Maybe brands are more on my side in terms of earning opt-in data and building communities around it. I suspect they are more interested in appearing prominently in a "context" impacted by algorithmically-driven social interactions. It's not really an either/or - we should probably balance the two. And: they intersect frequently.
But wherever you land, if you are committed to bringing this to fruition in your organization, I believe there are three aspects:
- Regular production of terrific content, within the three types of content I specify in my last piece (topic authority, emotionally resonant, or helpful/how to).
- Humanization of the brand, taking social media muzzles off of employees, and enabling externals to get involved in the conversation, and build on the story.
- Operationalizing all of this: across departments, across content types, software and analytics platforms, etc. And, as Zinck points out, you can't do that without a clear strategy - and a very firm grasp on the needs of your constituents.
Here's my issue, and where I think I clash with most marketers. I believe that the first two items on this list are often assumed to be "all set," or at least well on the way.
Whereas I believe most brands are NOT producing very good content, and not good at interacting with constituents or humanizing their brand. I believe the culture changes involved in achieving those first two are profound. In most cases, they are not happening - or are much more of a work in progress than even CMOs believe.
Then "content marketing" gets blamed when engagement is sluggish, and branded sludge gets slopped into newsletters with low open rates.
Example: you're not creating great content until the experts in your company embrace that as a mandatory part of their job description, not as something they'll get around to sometime if they can ever spare a moment in between the important stuff.
It's not all uphill though. At Taj Forer of Fabl said to me on Twitter:
It’s no longer just about grabbing attention, it’s about grabbing and retaining it - consistent, quality content delivered via consistent, quality experiences grabs AND holds attention...the rest (conversion) is easy from there.
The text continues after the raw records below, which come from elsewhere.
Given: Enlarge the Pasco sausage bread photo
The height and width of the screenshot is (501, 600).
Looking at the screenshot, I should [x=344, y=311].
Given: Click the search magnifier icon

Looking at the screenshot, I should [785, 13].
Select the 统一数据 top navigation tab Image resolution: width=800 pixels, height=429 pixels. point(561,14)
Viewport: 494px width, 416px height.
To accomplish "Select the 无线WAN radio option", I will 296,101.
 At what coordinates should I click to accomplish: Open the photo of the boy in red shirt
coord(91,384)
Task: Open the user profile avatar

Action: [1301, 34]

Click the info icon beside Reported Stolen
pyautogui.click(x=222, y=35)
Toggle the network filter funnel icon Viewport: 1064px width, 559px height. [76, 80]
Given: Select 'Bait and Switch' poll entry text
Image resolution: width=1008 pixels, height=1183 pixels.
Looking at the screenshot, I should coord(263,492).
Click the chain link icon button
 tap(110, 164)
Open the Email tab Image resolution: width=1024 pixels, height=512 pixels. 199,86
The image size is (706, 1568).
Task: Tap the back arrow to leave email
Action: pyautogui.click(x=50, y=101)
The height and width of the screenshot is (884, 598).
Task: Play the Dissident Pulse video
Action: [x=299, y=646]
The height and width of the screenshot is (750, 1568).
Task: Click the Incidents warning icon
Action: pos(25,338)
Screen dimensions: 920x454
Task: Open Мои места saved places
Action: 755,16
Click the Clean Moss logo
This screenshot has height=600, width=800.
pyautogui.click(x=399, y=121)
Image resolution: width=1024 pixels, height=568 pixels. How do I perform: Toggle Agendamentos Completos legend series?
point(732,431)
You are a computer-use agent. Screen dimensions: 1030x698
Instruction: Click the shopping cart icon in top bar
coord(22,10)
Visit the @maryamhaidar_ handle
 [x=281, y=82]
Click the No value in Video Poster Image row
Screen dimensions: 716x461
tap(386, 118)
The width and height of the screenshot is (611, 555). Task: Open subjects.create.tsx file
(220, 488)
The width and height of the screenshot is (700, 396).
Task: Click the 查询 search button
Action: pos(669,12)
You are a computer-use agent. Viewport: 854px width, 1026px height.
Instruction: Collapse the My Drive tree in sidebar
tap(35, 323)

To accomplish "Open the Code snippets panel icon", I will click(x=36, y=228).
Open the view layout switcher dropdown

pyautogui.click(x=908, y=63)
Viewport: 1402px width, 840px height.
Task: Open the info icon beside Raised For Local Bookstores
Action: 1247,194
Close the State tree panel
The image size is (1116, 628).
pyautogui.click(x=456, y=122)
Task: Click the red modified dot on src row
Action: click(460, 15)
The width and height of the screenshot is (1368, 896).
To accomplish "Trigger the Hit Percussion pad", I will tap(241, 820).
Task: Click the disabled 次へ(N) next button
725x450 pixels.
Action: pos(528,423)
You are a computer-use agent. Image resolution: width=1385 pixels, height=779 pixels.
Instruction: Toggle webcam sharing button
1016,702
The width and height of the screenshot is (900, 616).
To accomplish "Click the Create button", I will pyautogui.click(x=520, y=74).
— Taj Forer (@tajforer) August 24, 2019
Zinck is right though. None of what I just said holds up if you can't scale it up and sustain it. I look forward to seeing her next content operations piece this week. I'll try to resist setting off another buzzword debate by calling it ContentOps.
End note: updated Saturday, 9am UK time, with tweaks for reading clarity and additional resource links.
Final note on the Electronics Podcast Society: I was critical of Sweezey for what I felt was his emphasis on the universal power of algorithms. On the podcast, he said:
We use algorithms as middlemen to connect the right people to the right content in real time. Those algorithms are also tuned for engagement, meaning they're only going to surface up what they believe you're going to engage with most.
During a LinkedIn exchange, I told Sweezey I believe that in B2B, the power of our networks can (sometimes) trump the algorithm. Which is why building communities around content is so important. Otherwise we're subject to the whims of the algorithm. Google, Facebook, and LinkedIn exert far more control over our context than any content producer should be comfortable with. I believe our networks can subvert that, and perhaps even force the algorithms to shift a bit.
To my surprise, Sweezey agreed with me, though his language is different. He calls it "Human to Human Networks." He agrees this can bypass "AI" and algorithms, "which is why it is so powerful for us." So, maybe we are not so far apart after all. Either way, he says his upcoming book, Context Marketing Revolution: How to Motivate Buyers in the Age of Infinite Media fleshes out the concepts. I'll withhold further critique of the podcast series until I read that.
This piece is part of my ongoing diginomica series on the informed B2B buyer.